Once it’s set up, start testing Gutenberg out by creating a post to see if your normal functionality is available. If nothing has changed, and you’re not missing any functionality, you’re probably ready to push Gutenberg live, but you can continue to use the staging site as a place to learn more about the new editor and try out different options without affecting your live site.
Another way to dip your toe in with Gutenberg is to adopt a hybrid approach that will let you use Gutenberg where it makes sense: the Gutenberg Ramp plugin, which is a great way to ease into full Gutenberg adoption.
This plugin will let you turn the new editor on selectively, for specific post types, so you can use Gutenberg on some things, while still keeping the classic editor in place where you need it. Ramp was created, quite literally, to help you “ramp up” to Gutenberg, and help you become familiar with it at your own pace.

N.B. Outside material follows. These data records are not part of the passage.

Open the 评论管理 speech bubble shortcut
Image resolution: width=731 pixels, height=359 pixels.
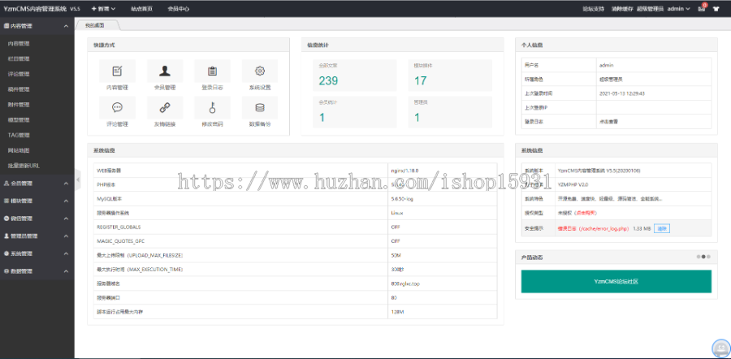(x=117, y=108)
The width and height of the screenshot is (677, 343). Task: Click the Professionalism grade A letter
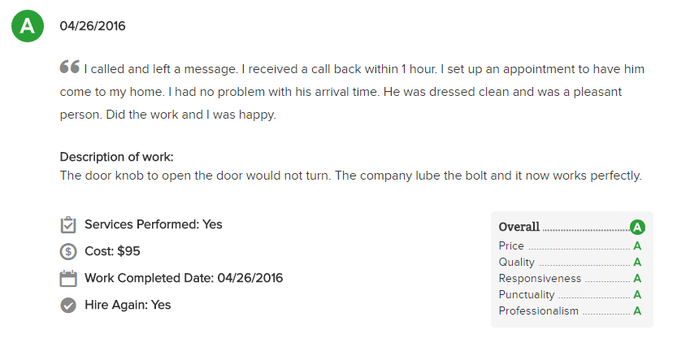pyautogui.click(x=637, y=311)
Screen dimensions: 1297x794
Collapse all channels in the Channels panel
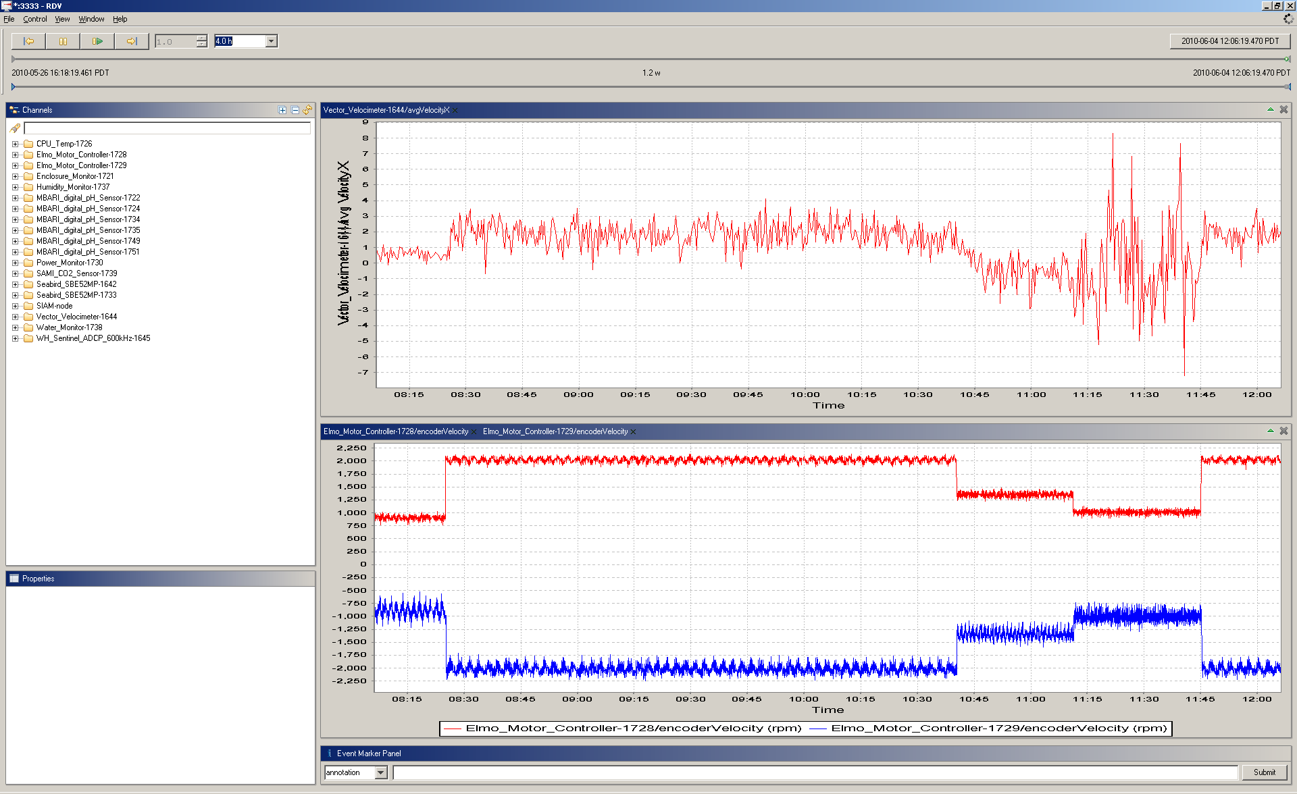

Using Ramp, you can turn on Gutenberg for custom posts, pages, products, etc. and if you find an issue with on some post types but not all of them, you can use the new editor where it makes sense, and then enable the Ramp plugin where you still need time. After installing Ramp, you just need to adjust your settings for the posts you want to use Gutenberg on, and start working from there. It’s worth noting that the Classic Editor plugin will still be needed to take advantage of all the great features Ramp has to offer.
Dive In, the Water’s Fine
A final step you can—and at some point, should—take, is to dive in and start using Gutenberg immediately. If you have compatibility concerns, then certainly some of the above options might make the most sense while you figure out what, if any functionality changes have occured on your site.
But if you’re ready to embrace the future and begin using the new editing experience on a day-to-day basis, the best way to do so is to jump in, experiment, and see for yourself all of the great things Gutenberg will allow you to build.
At WP Engine, we’ll continue to serve as a beacon for Gutenberg, both with expert advice form some of the best WordPress developers in the world, as well as with new themes we’ll offer, that will be built specifically with Gutenberg in mind.
As we’ve said before, Gutenberg is the future of WordPress, and the new functionality it heralds will soon weave itself into the future of the web itself.